Mayor visits West Philadelphia preschool to boost city’s new initiative

This article was originally published in The Notebook. In August 2020, The Notebook became Chalkbeat Philadelphia.

Mayor Kenney visited Pee Wee Prep Education Center, a West Philadelphia preschool, to celebrate its new partnership with PHLPreK, the city’s new initiative to make free, quality pre-K more accessible starting in January. The school added 60 seats to accommodate new students set to arrive next month.

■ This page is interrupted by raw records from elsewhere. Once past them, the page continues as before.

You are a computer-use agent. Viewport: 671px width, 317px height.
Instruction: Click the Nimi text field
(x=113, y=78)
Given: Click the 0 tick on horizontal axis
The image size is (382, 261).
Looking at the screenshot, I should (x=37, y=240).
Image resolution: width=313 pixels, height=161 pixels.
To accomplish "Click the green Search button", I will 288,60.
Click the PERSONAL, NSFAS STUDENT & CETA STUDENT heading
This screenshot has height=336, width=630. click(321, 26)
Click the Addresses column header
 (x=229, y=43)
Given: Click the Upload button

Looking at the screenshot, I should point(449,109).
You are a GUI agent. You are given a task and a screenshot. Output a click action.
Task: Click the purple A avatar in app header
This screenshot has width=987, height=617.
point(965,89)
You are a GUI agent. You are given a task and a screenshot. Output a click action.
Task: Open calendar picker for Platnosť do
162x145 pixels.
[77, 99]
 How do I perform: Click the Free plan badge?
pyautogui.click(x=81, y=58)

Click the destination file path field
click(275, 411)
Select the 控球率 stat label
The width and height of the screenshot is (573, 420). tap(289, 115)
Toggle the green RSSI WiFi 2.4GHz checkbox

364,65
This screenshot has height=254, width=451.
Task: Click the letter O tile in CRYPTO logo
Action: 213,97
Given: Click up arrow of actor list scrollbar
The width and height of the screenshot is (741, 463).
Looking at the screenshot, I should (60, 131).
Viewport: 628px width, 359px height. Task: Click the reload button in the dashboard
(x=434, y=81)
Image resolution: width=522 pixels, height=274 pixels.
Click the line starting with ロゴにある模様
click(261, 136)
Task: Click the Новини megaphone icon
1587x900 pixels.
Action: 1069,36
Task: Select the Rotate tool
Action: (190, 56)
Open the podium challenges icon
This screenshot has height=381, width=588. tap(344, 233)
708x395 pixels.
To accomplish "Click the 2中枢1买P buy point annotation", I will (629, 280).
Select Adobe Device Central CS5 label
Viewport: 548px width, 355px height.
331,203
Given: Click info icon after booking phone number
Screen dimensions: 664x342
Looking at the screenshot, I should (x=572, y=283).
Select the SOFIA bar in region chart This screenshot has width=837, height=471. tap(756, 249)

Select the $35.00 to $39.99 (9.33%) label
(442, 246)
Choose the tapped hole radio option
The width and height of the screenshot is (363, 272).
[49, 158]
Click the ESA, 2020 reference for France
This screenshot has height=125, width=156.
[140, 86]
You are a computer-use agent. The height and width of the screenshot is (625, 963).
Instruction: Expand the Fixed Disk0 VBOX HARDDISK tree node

The PHLPreK initiative is partnering with child-care providers throughout the city to increase access to free preschool. The plan is to add 6,500 new seats over the next five years using the revenue from Kenney’s soda tax. “I’m excited to visit our new pre-K partners that will soon be educating our city’s youngest learners,” said Kenney. “And I encourage families to take advantage of this amazing opportunity while seats are still available.” Stacy Phillips, owner and executive director of Pee Wee Prep, started the school in 1990 to take care of her twin infants after a child-care provider left her kids unattended. She wanted to keep the school open for five years, until her children were elementary school age, but Pee Wee Prep became a fixture in the neighborhood.

“I thought when they turned 5, I was going to go back to work,” Phillips said. “They were going to go off to school, [and] I was going to shut the business down, because that was the whole point. And 26 years later, that didn’t happen. I fell in love.” West Philadelphia parent Pamela Buck has been sending her children to Pee Wee Prep since 2004, two biological children and six foster children. “A lot of people find it strange when you never had a problem with day care,” she said. “[But I] never had a problem.” She also said that because the PHLPreK program is free, it will be good for parents who can’t afford day care or are unemployed. “That’s what [the city] needs,” she said. “So some of these parents don’t have to worry about child care. Then they can get up and find jobs. You know your child is safe.” The school holds 170 students and has graduated about 1,300 students since opening. For parents who want their children to continue in the Pee Wee Prep system, Phillips founded West Philadelphia Achievement Charter School, which teaches kindergarten to 5th grade.